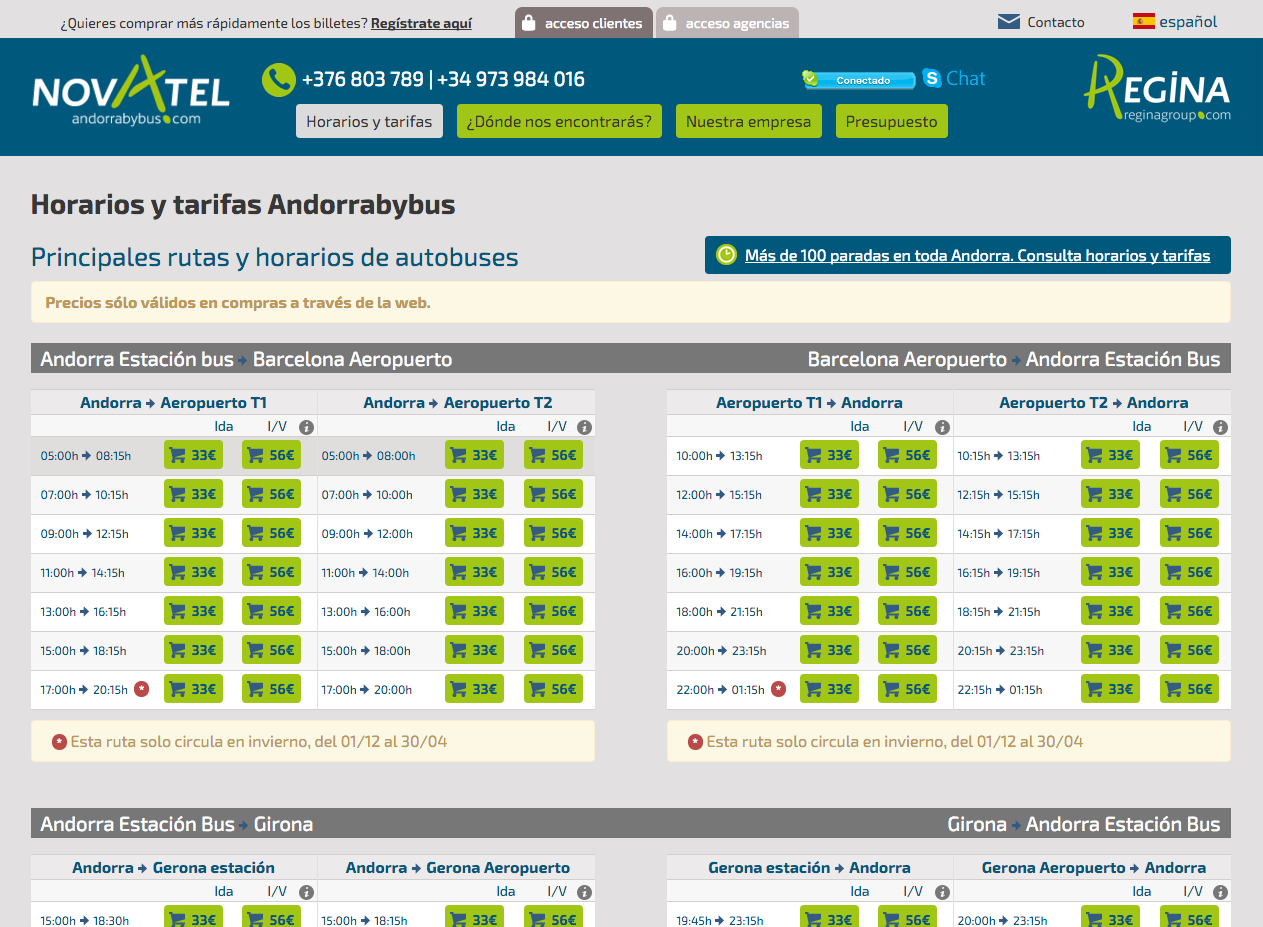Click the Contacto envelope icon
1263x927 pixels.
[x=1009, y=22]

================================

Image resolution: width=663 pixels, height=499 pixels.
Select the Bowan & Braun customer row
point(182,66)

================================

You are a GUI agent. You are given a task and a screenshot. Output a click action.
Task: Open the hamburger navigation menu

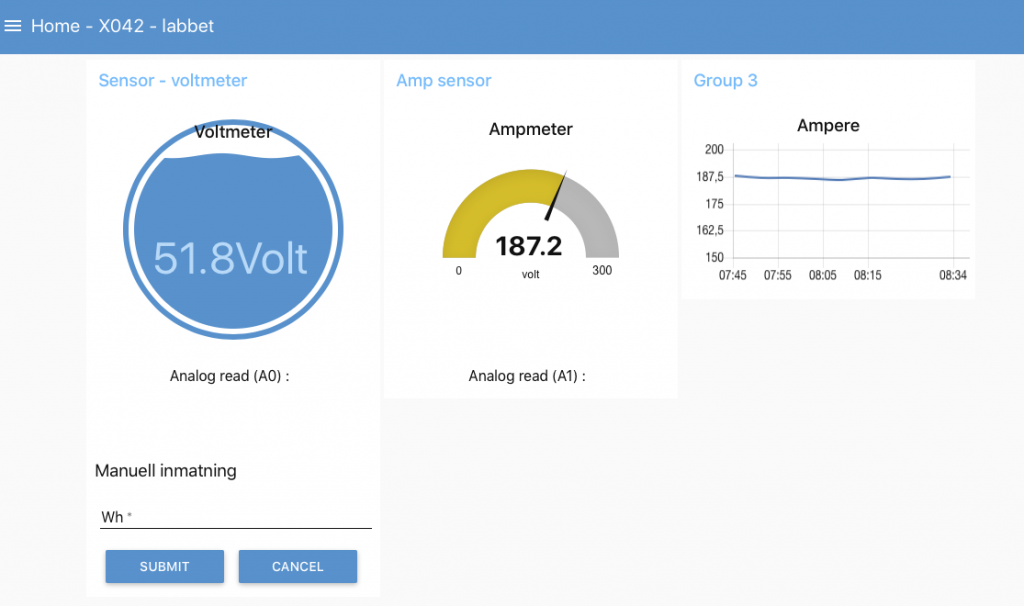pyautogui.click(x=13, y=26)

================================

INSTRUCTION: Output as a Markdown table, with columns named Row and Line, the lines of data between the line containing "You are a GUI" and the line containing "pyautogui.click(x=13, y=26)", inclusive, omitting blank lines and leaving out the pictures.

RESPONSE:
| Row | Line |
|---|---|
| 1 | You are a GUI agent. You are given a task and a screenshot. Output a click action. |
| 2 | Task: Open the hamburger navigation menu |
| 3 | pyautogui.click(x=13, y=26) |